The WikiLeaks cables and the FSA’s report opened the door for British and US shareholders, who for years had profited from generous dividends that far exceeded those of manufacturing corporations, to bring class action suits against RBS for the losses stemming from the £71 billion takeover and the £12 billion rights issue. In doing so, they sought to take advantage of the fact that RBS is essentially government-owned.
According to the cables, incoming RBS chairman Hampton told visiting US Congressmen that the former directors were in breach of their fiduciary responsibilities. He said RBS had made “several enormous” mistakes. First among them was its heavy exposure in the US subprime market and the bank’s purchase of ABN Amro, which occurred at the height of the market and without RBS doing proper due diligence prior to the purchase. The board never questioned this purchase, which Hampton labelled a failure of their fiduciary responsibilities.

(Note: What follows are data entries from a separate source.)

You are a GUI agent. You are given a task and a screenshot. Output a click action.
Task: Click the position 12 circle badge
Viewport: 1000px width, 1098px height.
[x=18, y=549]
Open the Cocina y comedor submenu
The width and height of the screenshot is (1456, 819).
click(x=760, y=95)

In the intervening nine years, not one banker, regulator or politician has been held to account, let alone prosecuted, for their role in facilitating an economic catastrophe that is devastating workers’ living standards the world over, and reducing entire countries to penury. Likewise, there has been no substantive reform of the banking system.
Instead, numerous other examples have come to light of criminal activity on the part of RBS—and other British banks—including the mis-selling of financial products in the US and Britain, tax evasion, rigging key interest rates Libor and Forex, breaching US sanctions and regulations. In almost every case, it was US, not British, authorities that imposed any penalties.
The fines were in any case so much loose change for the banks, part of the cost of business passed on to customers in innumerable charges, while top executives walk away with massive bonuses.